Tuesday, September 7, 2010

Did the colonists have 21st-century attitudes toward pets?

John Singleton Copley, Young Lady with a Bird and Dog

Regular readers of this blog may have a sense by now that history and animals are two of my passions because I post on one or the other topic fairly often. But a chance to write about both in one post? Unheard of! Until now.

Archaeological researchers at the College of William and Mary in Williamsburg, Va., report that “bone fragments found this summer in two unmarked graves on campus are the remains of dogs interred some two centuries ago" or more, according to a news release from the college.

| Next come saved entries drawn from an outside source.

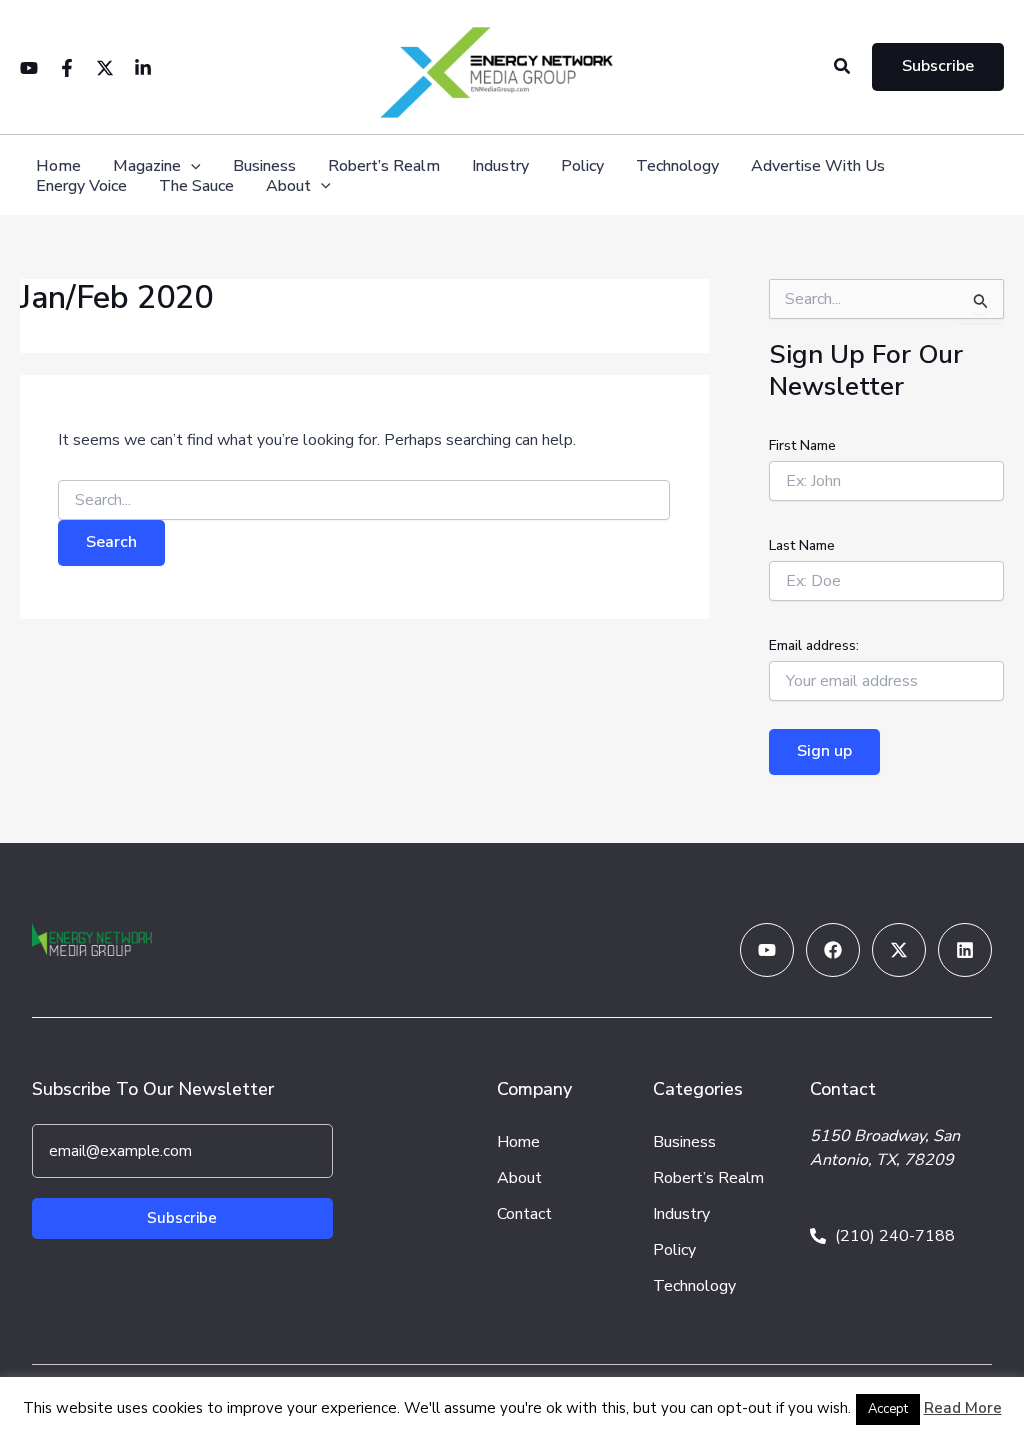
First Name (802, 445)
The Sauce (196, 186)
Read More (963, 1408)
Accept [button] (888, 1409)
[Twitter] (105, 68)
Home (58, 166)
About (288, 186)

The discovery “represents a significant scholarly mystery,” the release says, because there is no prior evidence of “the formal interment of dogs” in the American colonies. The graves date from the late 17th to mid 18th centuries.

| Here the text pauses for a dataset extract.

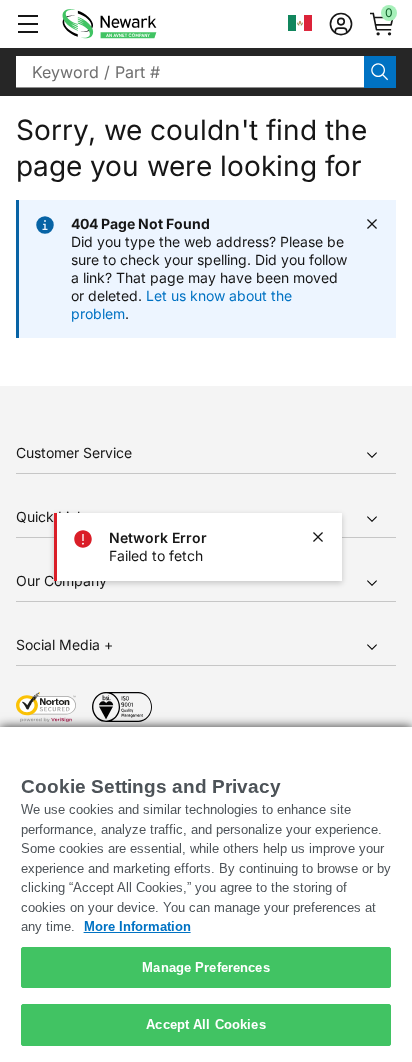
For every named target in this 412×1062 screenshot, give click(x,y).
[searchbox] (190, 72)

Both graves were “carefully excavated rectangular shafts, consistent with human burials," and the fragments found in them were tiny. So the initial assumption was that the bones were those of human children. Only when the fragments, most of which were smaller than a fingernail, were separated from the soil was an expert able to determine that they were canine, not human.

So what does this mean, exactly? The news release from the college, which you can read here, steers clear of suggesting any broad implications.

Were these burials an anomaly, a break with the norms of the colonial period? Or were colonial attitudes toward pets more similar to our own than previously thought, and only now have we found evidence of that fact?

My own theory, based on nothing more than supposition, is that if the proper burial of cats and dogs had been common in colonial times, evidence of it would have turned up prior to this discovery. Perhaps the dogs in question were a child's beloved companions, and when they died the child pleaded with his or her parents to give them a proper burial, as bizarre as that might have seemed to most people at the time.

Even in the 17th and 18th centuries, there must have been some forward-thinking colonists who were viewed as eccentric, even odd, because of their advanced attitudes toward animals. Maybe the parents in this case fell into that category, and granted a youngster's fervent wish. It’s only an assumption, but a pleasant one.